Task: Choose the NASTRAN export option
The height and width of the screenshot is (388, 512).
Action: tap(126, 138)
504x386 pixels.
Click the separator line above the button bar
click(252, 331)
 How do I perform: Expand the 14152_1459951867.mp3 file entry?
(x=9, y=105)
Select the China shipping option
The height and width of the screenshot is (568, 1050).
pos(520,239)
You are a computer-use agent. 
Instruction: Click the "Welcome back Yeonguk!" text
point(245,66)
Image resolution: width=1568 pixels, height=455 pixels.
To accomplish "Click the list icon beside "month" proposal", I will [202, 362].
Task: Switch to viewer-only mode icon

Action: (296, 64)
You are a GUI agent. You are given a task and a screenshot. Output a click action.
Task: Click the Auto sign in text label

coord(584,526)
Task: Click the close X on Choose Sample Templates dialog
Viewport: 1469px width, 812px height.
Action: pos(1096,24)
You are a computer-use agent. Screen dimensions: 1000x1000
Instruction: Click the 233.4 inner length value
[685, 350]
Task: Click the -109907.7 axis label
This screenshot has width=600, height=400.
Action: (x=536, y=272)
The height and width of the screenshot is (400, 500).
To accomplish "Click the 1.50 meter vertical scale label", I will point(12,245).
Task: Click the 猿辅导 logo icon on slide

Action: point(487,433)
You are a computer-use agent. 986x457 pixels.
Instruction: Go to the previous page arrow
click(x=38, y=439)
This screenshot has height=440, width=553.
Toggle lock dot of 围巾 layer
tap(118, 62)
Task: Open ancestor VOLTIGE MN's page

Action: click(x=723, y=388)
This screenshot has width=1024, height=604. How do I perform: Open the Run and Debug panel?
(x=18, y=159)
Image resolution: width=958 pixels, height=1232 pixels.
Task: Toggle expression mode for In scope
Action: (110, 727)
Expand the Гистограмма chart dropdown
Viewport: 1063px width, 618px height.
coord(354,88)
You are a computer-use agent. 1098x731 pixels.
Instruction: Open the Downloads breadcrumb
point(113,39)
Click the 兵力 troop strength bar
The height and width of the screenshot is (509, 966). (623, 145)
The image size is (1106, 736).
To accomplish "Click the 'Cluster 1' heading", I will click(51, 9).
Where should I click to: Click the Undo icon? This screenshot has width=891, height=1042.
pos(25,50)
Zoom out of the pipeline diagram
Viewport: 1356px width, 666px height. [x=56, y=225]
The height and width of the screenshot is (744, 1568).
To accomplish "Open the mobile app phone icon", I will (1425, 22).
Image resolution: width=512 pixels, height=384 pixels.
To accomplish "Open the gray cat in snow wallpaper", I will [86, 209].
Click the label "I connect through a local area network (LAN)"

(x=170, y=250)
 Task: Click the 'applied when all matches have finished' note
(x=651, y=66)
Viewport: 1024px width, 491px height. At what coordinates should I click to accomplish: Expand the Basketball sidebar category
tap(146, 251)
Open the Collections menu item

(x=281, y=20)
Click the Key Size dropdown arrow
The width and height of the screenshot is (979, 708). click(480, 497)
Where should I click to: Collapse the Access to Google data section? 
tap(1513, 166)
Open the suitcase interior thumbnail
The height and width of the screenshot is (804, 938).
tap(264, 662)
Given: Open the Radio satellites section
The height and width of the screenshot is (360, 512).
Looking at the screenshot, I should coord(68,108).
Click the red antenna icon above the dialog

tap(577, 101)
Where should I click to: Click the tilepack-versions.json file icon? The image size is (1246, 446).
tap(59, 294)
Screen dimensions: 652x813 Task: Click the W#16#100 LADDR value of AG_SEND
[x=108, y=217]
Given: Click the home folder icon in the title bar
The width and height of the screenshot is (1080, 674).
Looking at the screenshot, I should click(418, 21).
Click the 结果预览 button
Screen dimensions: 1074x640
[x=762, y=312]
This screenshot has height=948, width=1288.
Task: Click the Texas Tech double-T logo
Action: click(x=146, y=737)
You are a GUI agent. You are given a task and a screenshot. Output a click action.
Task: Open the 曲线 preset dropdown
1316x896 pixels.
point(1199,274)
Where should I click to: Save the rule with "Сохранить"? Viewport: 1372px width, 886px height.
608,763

## Work required
For this exercise, give the entries above again with no difference at all.

## Expected answer
Task: Choose the NASTRAN export option
The height and width of the screenshot is (388, 512).
Action: tap(126, 138)
504x386 pixels.
Click the separator line above the button bar
click(252, 331)
 How do I perform: Expand the 14152_1459951867.mp3 file entry?
(x=9, y=105)
Select the China shipping option
The height and width of the screenshot is (568, 1050).
pos(520,239)
You are a computer-use agent. 
Instruction: Click the "Welcome back Yeonguk!" text
point(245,66)
Image resolution: width=1568 pixels, height=455 pixels.
To accomplish "Click the list icon beside "month" proposal", I will [202, 362].
Task: Switch to viewer-only mode icon

Action: (296, 64)
You are a GUI agent. You are given a task and a screenshot. Output a click action.
Task: Click the Auto sign in text label

coord(584,526)
Task: Click the close X on Choose Sample Templates dialog
Viewport: 1469px width, 812px height.
Action: pos(1096,24)
You are a computer-use agent. Screen dimensions: 1000x1000
Instruction: Click the 233.4 inner length value
[685, 350]
Task: Click the -109907.7 axis label
This screenshot has width=600, height=400.
Action: (x=536, y=272)
The height and width of the screenshot is (400, 500).
To accomplish "Click the 1.50 meter vertical scale label", I will point(12,245).
Task: Click the 猿辅导 logo icon on slide

Action: point(487,433)
You are a computer-use agent. 986x457 pixels.
Instruction: Go to the previous page arrow
click(x=38, y=439)
This screenshot has height=440, width=553.
Toggle lock dot of 围巾 layer
tap(118, 62)
Task: Open ancestor VOLTIGE MN's page

Action: click(x=723, y=388)
This screenshot has width=1024, height=604. How do I perform: Open the Run and Debug panel?
(x=18, y=159)
Image resolution: width=958 pixels, height=1232 pixels.
Task: Toggle expression mode for In scope
Action: (110, 727)
Expand the Гистограмма chart dropdown
Viewport: 1063px width, 618px height.
coord(354,88)
You are a computer-use agent. 1098x731 pixels.
Instruction: Open the Downloads breadcrumb
point(113,39)
Click the 兵力 troop strength bar
The height and width of the screenshot is (509, 966). (623, 145)
The image size is (1106, 736).
To accomplish "Click the 'Cluster 1' heading", I will click(51, 9).
Where should I click to: Click the Undo icon? This screenshot has width=891, height=1042.
pos(25,50)
Zoom out of the pipeline diagram
Viewport: 1356px width, 666px height. [x=56, y=225]
The height and width of the screenshot is (744, 1568).
To accomplish "Open the mobile app phone icon", I will (1425, 22).
Image resolution: width=512 pixels, height=384 pixels.
To accomplish "Open the gray cat in snow wallpaper", I will [86, 209].
Click the label "I connect through a local area network (LAN)"

(x=170, y=250)
 Task: Click the 'applied when all matches have finished' note
(x=651, y=66)
Viewport: 1024px width, 491px height. At what coordinates should I click to accomplish: Expand the Basketball sidebar category
tap(146, 251)
Open the Collections menu item

(x=281, y=20)
Click the Key Size dropdown arrow
The width and height of the screenshot is (979, 708). click(480, 497)
Where should I click to: Collapse the Access to Google data section? 
tap(1513, 166)
Open the suitcase interior thumbnail
The height and width of the screenshot is (804, 938).
tap(264, 662)
Given: Open the Radio satellites section
The height and width of the screenshot is (360, 512).
Looking at the screenshot, I should coord(68,108).
Click the red antenna icon above the dialog

tap(577, 101)
Where should I click to: Click the tilepack-versions.json file icon? The image size is (1246, 446).
tap(59, 294)
Screen dimensions: 652x813 Task: Click the W#16#100 LADDR value of AG_SEND
[x=108, y=217]
Given: Click the home folder icon in the title bar
The width and height of the screenshot is (1080, 674).
Looking at the screenshot, I should click(418, 21).
Click the 结果预览 button
Screen dimensions: 1074x640
[x=762, y=312]
This screenshot has height=948, width=1288.
Task: Click the Texas Tech double-T logo
Action: click(x=146, y=737)
You are a GUI agent. You are given a task and a screenshot. Output a click action.
Task: Open the 曲线 preset dropdown
1316x896 pixels.
point(1199,274)
Where should I click to: Save the rule with "Сохранить"? Viewport: 1372px width, 886px height.
608,763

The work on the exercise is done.